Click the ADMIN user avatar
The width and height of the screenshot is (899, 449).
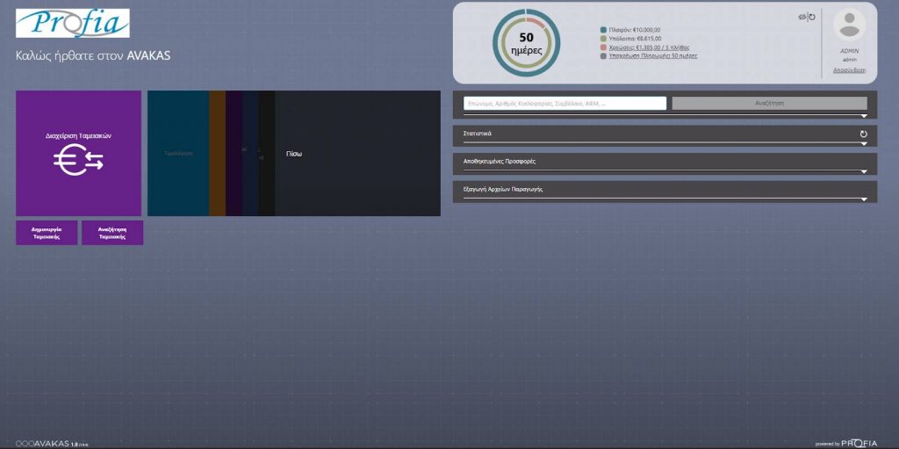[x=849, y=25]
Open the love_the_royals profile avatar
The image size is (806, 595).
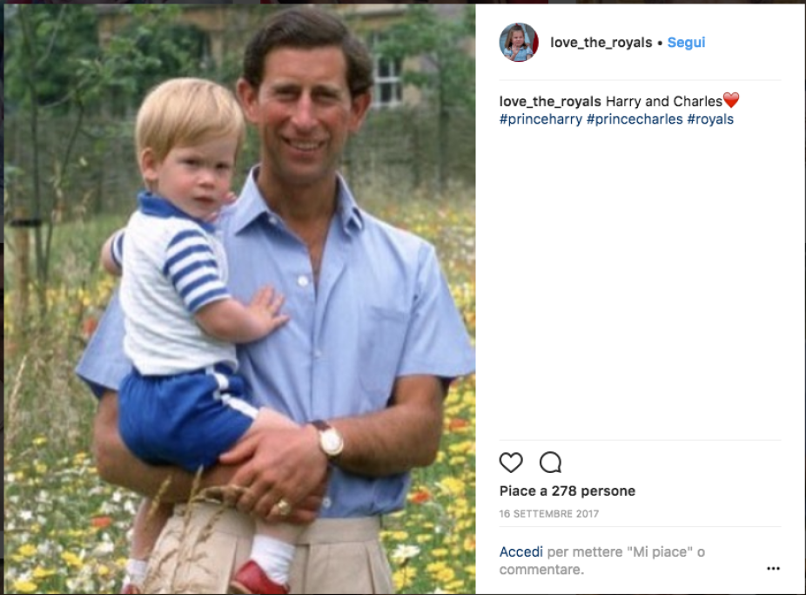[519, 43]
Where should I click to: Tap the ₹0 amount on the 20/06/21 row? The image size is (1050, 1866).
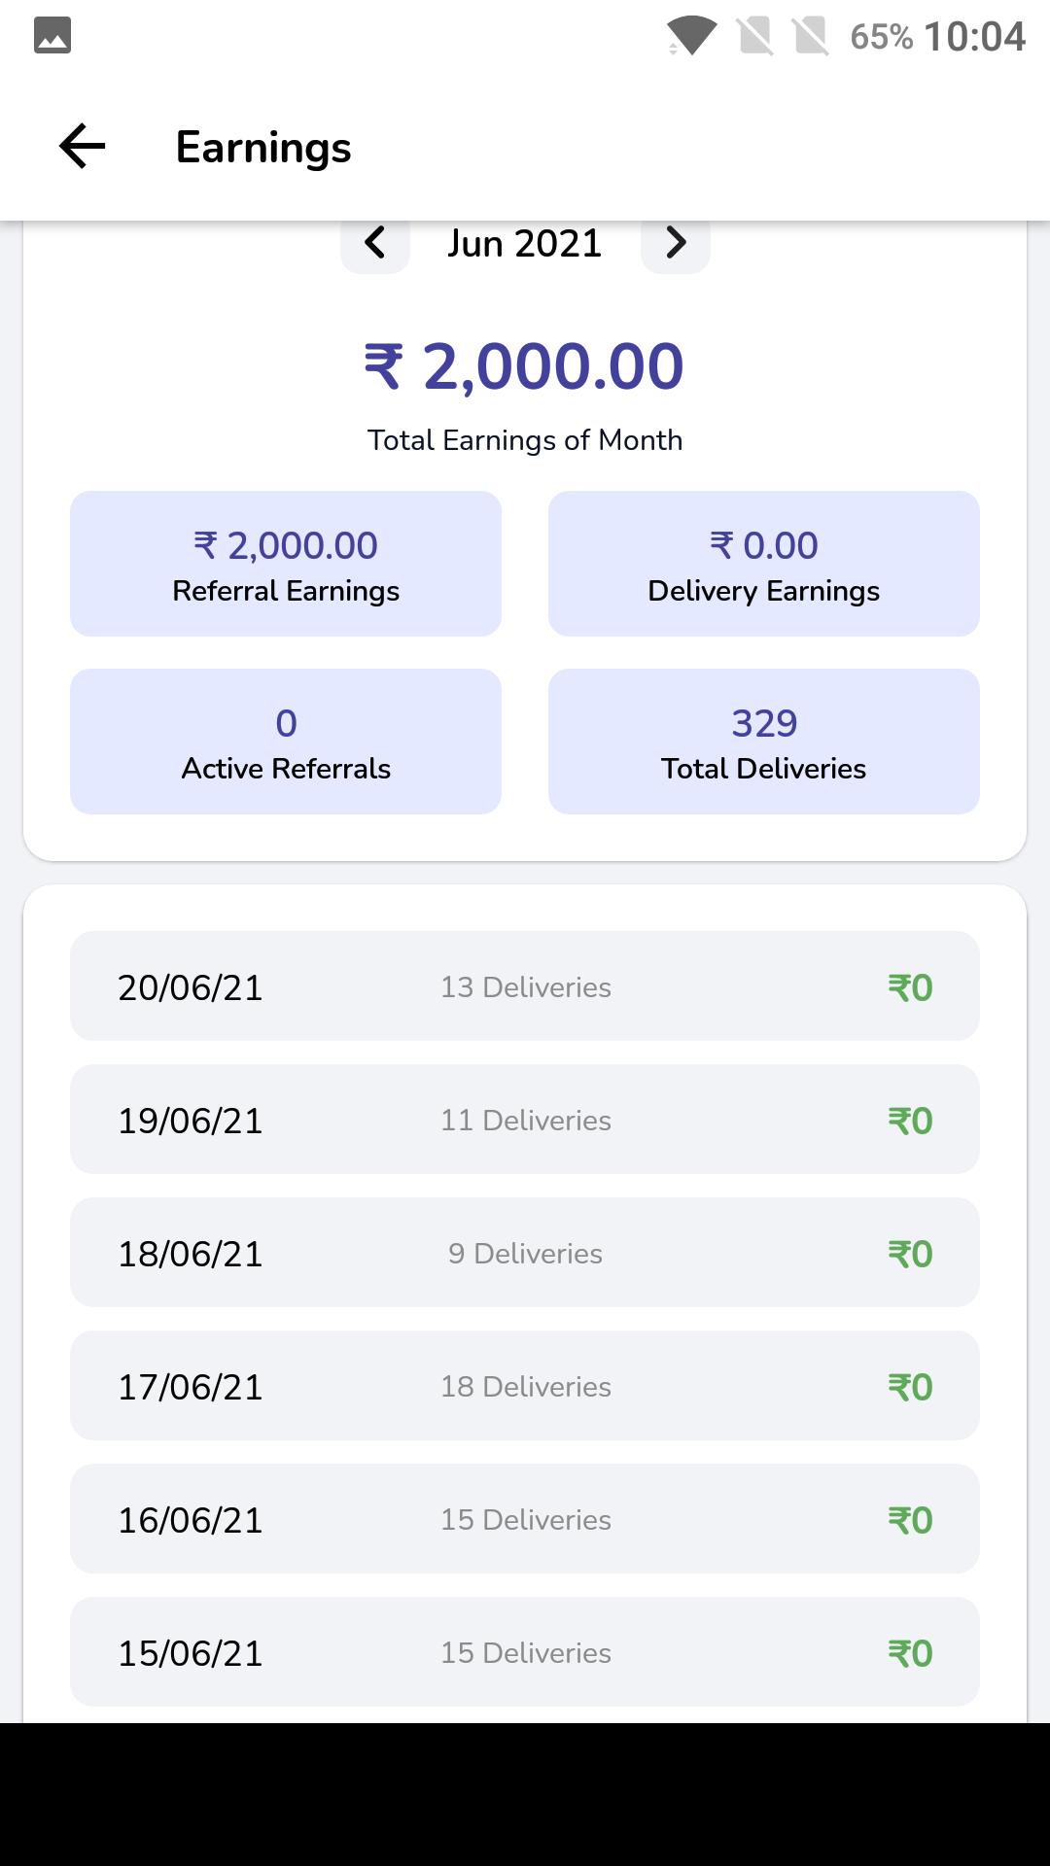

WHAT YOU SHOULD DO ::
Leaving out every picture, transcribe exactly the lines from the line that contains "Open the love_the_royals profile avatar" through the final line of the entries above.

RESPONSE TO THE TASK ::
Open the love_the_royals profile avatar
The image size is (806, 595).
[519, 43]
Where should I click to: Tap the ₹0 amount on the 20/06/21 row? The image size is (1050, 1866).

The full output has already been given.